17 – El aforismo «Los padrinos del hombre»

Lo único que tienen en común Prometeo y Epimeteo es el prejuicio.

Proteófilo Cantejero

16 – El ensoñante

Le pedí dos cafés para llevar. En el mostrador había una variedad de panes, muchos de ellos con queso gratinado, con especias y cebolla o salados solamente. Al fondo la música desconocía las restricciones de los trastes y los tonos enarmónicos. Sobre la barra, una dulcera decía «tome uno, son gratis» ofreciendo lokum anaranjados, esos dulces cúbicos, muy parecidos a los borrachitos (aunque sin alcohol) por su suavidad con algo como la resistencia de la goma, pero sólo al primer momento. Como cede esa dureza, así también se diluyó su sonrisa a poco de contestar que con gusto. Tomó el grano, lo vertió en la máquina y mientras lo molía parecía herir el muro con su vista. ¿Qué se revolvía en su interior?

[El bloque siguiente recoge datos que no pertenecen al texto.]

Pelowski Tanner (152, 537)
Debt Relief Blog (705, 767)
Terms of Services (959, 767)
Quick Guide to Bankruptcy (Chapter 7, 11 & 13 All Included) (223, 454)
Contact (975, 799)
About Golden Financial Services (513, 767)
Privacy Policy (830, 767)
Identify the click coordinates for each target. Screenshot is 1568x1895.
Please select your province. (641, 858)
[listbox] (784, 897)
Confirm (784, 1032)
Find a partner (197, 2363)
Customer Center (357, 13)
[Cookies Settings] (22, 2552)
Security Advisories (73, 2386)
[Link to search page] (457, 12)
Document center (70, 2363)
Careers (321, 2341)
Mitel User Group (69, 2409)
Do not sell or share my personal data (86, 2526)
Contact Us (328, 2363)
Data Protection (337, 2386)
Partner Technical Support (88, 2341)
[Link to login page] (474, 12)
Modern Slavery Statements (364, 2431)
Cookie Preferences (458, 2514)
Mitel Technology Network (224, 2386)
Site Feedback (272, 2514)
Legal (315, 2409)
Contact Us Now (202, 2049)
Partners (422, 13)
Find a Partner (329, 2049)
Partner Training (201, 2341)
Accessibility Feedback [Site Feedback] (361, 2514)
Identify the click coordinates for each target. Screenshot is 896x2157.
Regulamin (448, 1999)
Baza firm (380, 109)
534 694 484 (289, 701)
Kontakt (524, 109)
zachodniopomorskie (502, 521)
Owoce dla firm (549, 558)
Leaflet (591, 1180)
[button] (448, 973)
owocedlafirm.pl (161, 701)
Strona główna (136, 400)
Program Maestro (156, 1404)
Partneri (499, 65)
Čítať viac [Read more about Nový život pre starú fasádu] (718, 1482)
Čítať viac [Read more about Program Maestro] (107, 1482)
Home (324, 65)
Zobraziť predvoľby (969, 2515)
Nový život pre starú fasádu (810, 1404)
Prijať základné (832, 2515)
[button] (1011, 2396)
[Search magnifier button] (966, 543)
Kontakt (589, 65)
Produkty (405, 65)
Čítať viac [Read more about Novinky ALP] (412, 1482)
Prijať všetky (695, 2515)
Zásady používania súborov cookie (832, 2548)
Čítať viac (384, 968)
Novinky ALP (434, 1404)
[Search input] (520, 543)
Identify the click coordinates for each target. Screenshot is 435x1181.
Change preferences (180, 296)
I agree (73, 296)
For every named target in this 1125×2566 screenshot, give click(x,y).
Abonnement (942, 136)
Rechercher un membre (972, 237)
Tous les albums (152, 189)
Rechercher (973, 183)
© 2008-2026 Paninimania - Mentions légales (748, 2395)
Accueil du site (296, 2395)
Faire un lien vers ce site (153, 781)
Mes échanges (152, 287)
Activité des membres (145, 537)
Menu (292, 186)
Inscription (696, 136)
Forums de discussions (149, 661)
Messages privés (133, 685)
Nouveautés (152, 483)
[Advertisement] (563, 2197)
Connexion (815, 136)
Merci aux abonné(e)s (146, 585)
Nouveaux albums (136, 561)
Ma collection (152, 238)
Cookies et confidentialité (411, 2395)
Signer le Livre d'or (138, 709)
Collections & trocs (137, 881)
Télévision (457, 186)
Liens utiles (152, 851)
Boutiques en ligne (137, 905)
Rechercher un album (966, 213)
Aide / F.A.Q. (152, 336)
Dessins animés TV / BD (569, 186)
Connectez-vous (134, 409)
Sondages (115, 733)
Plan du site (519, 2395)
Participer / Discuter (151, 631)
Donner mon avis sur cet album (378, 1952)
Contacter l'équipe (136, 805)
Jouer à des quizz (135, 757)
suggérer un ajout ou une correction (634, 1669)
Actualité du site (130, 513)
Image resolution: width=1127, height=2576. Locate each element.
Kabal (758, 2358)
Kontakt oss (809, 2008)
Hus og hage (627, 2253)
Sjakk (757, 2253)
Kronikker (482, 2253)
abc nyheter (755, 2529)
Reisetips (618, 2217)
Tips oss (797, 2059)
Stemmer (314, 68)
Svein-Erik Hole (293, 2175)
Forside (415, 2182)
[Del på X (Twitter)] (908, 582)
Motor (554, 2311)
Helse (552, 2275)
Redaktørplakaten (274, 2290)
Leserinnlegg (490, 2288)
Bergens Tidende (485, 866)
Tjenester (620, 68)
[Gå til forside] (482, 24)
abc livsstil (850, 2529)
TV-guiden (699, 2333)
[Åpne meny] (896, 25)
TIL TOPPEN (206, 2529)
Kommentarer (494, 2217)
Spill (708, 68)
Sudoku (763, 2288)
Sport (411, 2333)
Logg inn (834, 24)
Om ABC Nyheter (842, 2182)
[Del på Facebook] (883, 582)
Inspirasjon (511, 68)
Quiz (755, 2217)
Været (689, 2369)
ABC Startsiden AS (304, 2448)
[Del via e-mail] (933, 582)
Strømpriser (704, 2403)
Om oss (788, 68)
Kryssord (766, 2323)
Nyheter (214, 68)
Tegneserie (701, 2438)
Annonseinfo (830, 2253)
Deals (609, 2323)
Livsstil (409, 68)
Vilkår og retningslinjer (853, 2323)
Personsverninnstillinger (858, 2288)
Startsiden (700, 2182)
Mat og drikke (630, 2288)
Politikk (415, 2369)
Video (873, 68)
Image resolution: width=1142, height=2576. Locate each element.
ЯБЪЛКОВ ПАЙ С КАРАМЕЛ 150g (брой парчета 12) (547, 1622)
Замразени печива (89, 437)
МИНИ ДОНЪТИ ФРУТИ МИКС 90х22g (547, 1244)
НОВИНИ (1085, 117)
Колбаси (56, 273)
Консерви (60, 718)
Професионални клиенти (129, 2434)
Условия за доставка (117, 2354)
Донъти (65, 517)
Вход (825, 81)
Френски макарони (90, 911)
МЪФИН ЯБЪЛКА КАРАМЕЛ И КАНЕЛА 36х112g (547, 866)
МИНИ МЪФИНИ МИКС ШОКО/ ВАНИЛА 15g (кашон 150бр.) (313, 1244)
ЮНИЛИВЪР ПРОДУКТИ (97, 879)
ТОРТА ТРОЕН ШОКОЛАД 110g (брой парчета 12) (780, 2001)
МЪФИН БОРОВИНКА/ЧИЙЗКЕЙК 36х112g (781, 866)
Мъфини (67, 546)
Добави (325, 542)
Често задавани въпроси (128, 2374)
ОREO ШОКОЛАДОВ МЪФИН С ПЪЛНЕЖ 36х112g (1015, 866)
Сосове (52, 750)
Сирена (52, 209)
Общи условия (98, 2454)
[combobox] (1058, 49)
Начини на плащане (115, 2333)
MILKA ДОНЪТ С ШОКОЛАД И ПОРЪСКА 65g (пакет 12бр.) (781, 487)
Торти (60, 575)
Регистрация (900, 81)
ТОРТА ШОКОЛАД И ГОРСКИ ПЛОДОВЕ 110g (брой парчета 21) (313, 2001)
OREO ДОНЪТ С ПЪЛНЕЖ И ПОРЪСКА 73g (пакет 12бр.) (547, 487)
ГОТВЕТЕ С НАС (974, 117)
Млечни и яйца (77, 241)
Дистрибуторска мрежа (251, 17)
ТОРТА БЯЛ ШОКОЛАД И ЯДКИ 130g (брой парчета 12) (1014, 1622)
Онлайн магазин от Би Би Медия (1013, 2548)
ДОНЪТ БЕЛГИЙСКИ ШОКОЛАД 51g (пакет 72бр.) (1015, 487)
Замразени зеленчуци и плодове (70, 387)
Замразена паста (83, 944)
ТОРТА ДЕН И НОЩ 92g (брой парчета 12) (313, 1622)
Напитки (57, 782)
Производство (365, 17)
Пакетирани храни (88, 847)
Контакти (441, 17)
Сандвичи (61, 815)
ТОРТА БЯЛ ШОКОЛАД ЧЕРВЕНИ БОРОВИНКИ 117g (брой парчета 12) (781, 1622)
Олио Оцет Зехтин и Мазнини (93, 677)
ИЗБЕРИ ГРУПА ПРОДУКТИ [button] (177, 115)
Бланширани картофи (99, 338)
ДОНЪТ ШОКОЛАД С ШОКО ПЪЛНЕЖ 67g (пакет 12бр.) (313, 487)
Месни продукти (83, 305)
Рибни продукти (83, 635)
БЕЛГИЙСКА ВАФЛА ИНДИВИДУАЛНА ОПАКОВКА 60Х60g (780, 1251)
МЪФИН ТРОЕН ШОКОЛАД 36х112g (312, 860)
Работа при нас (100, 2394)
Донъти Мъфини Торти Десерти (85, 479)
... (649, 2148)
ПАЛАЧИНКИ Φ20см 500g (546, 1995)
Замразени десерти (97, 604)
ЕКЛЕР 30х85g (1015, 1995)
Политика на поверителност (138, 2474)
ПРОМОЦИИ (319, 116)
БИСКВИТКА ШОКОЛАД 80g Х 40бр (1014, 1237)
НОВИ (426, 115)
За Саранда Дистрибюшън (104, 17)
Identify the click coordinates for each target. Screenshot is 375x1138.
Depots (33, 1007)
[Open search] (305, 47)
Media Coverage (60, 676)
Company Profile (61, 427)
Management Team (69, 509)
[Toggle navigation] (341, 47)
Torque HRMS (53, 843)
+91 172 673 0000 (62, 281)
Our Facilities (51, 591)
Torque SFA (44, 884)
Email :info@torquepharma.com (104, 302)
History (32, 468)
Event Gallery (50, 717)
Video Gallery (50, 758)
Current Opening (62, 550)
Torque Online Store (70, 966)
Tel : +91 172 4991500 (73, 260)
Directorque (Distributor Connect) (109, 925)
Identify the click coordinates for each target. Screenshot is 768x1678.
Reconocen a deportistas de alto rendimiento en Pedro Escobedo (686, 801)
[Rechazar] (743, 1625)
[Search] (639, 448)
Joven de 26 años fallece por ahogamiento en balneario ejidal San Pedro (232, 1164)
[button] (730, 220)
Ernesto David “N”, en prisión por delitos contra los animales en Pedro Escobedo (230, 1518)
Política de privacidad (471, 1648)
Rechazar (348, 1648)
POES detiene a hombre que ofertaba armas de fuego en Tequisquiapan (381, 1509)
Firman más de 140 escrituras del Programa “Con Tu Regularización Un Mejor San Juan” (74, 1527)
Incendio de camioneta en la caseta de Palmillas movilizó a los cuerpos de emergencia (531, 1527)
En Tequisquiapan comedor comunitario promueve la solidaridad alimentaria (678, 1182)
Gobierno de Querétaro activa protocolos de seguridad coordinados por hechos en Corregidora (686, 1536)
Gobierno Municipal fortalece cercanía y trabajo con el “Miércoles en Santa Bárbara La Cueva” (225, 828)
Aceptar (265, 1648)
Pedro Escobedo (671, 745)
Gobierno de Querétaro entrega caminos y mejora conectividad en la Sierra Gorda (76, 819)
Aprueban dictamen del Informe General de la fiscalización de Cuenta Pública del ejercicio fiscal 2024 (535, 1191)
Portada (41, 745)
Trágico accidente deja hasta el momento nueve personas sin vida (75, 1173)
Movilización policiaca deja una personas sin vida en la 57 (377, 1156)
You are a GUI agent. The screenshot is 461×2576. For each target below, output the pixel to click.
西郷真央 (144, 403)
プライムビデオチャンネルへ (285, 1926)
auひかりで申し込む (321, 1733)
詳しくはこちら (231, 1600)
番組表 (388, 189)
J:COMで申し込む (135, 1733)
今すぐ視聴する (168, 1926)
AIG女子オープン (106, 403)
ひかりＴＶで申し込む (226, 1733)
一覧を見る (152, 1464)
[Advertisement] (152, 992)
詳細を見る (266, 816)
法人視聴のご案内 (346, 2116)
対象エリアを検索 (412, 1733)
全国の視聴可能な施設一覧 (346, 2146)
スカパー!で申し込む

Había leído esa mañana una carta de su hermana con noticias enigmáticas. Su padre, un hombre impulsivo y de cambiantes convicciones, había anunciado su salida del país en que había vivido sus más de cincuenta años. Nunca había estado en otra tierra. Nunca había sentido con sus manos la incertidumbre de gestos natos que frente a alguien ajeno pasan de transparentes a conspicuos. Sabía del peligro. Lo había escuchado. No sabía del peligro. Nunca lo había vivido. Se topó con la decisión de súbito y, sin embargo, había sido predecible, según la descripción de la hermana. Para mí las palabras de cualquiera de ellos hubieran significado poca cosa. Su lengua me era extraña, tanto como a casi cualquiera aquí. El dueño del café pasaba por turco porque era lo que esperaban sus clientes, lo que veían en él, lo que era más fácil. No se esforzaba, no «se hacía pasar»; pasaba. Era más bien un silencio que fomentaba la inercia del hábito al pensar. ¿Y cómo repararía alguien en diferencias que no puede distinguir? De Turquía, entonces, a efectos prácticos, aunque su país fuera otro. Ni siquiera reconocido por los más poderosos; pero no era él uno de los que había luchado por ese reconocimiento. Se había ido. Los hombres que trazan fronteras son niños hendiendo la tierra con el dedo. Unos declaran que un valle es un reino, que un río es el confín de la ley, que el bosque que mira a este lado creció para ellos; los otros declaran que un bache es un valle, tal canal es un río y esta maceta su bosque. Y por eso quizá, ponderaba, su padre había tomado lo que cupiera en una maleta y había desaparecido de un día a otro. Una parte de imitación envidiosa, otra parte de recriminación y un pilón de algo más, algo más amargo. Así había hecho él mismo años atrás.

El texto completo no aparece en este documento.